** Records for this exercise follows **

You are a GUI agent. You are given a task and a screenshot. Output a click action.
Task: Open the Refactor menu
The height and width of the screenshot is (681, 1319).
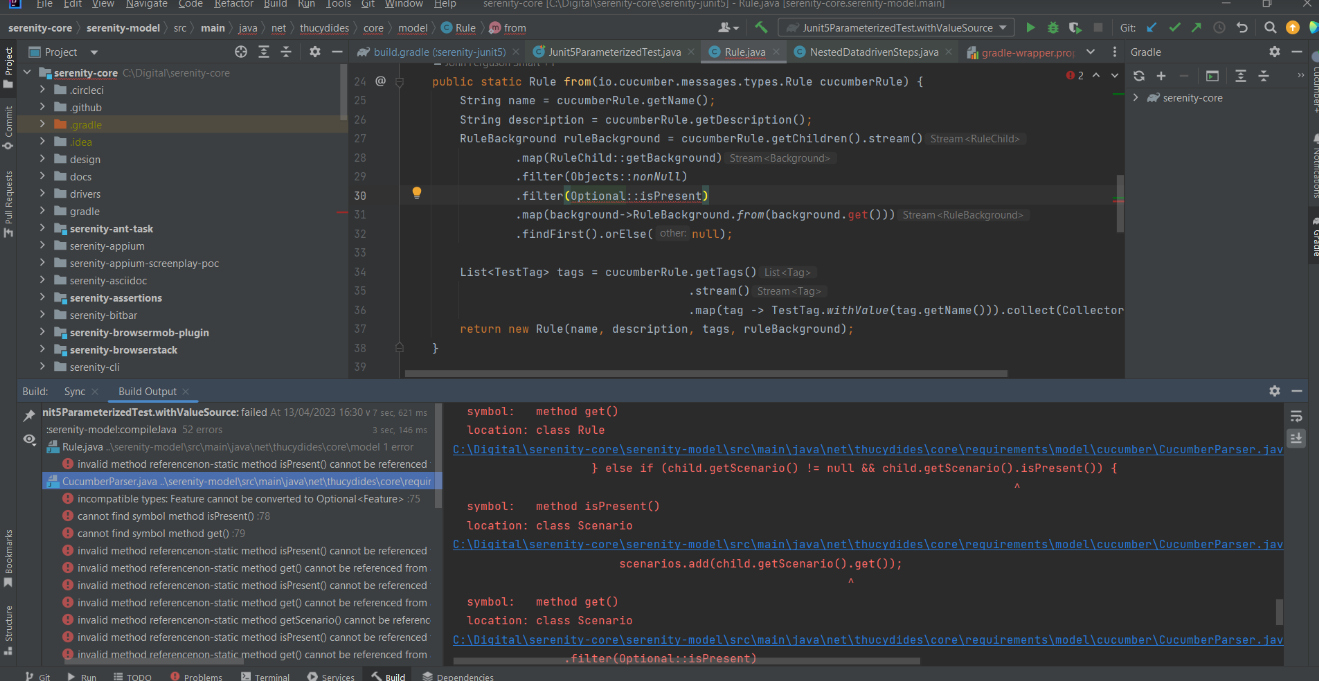(x=234, y=5)
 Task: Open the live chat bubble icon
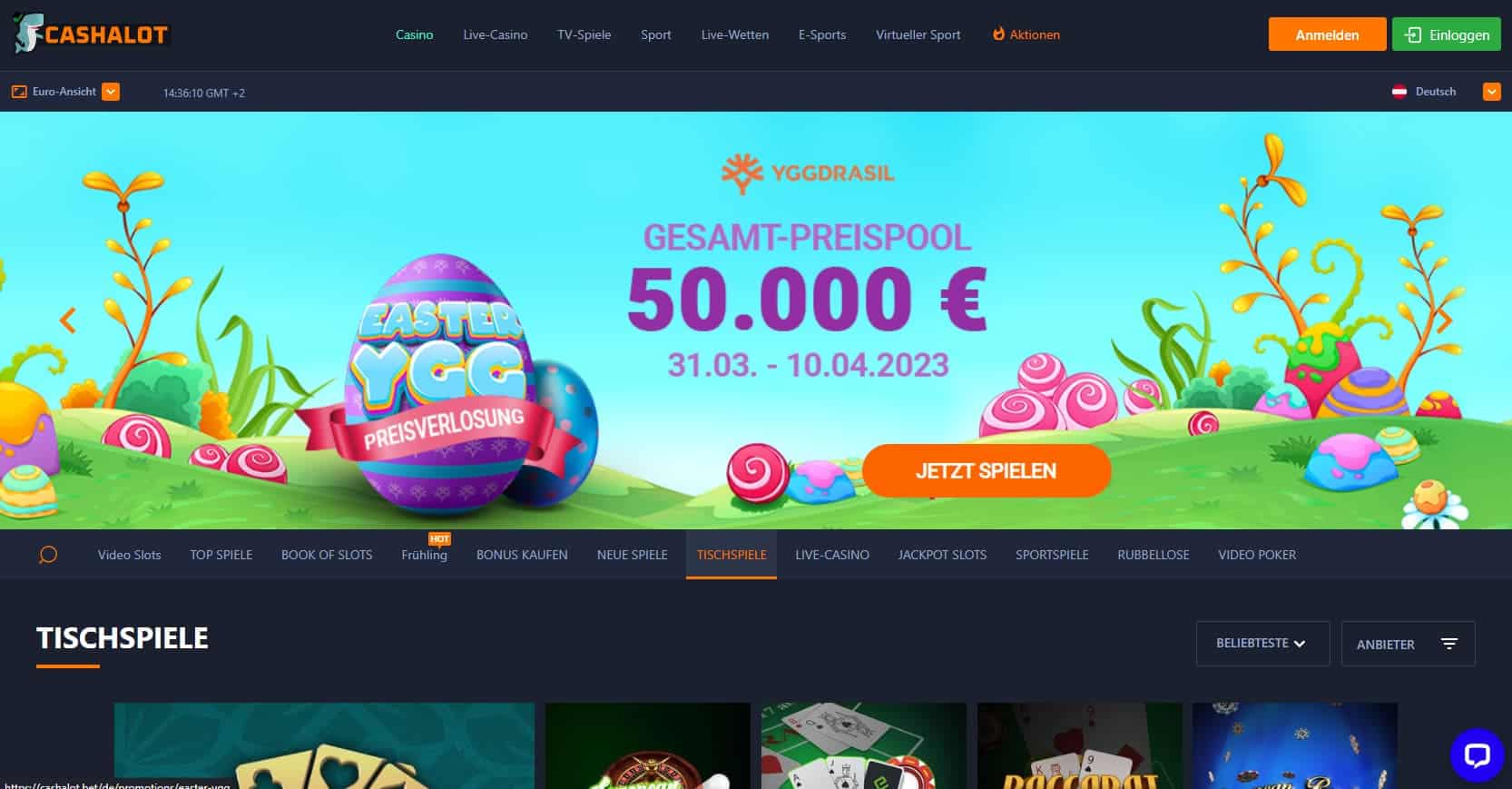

** End of Records for this exercise **

■ Work item
Report every line above that has the string "Open" in it.

■ Expected answer
Task: Open the Refactor menu
 Task: Open the live chat bubble icon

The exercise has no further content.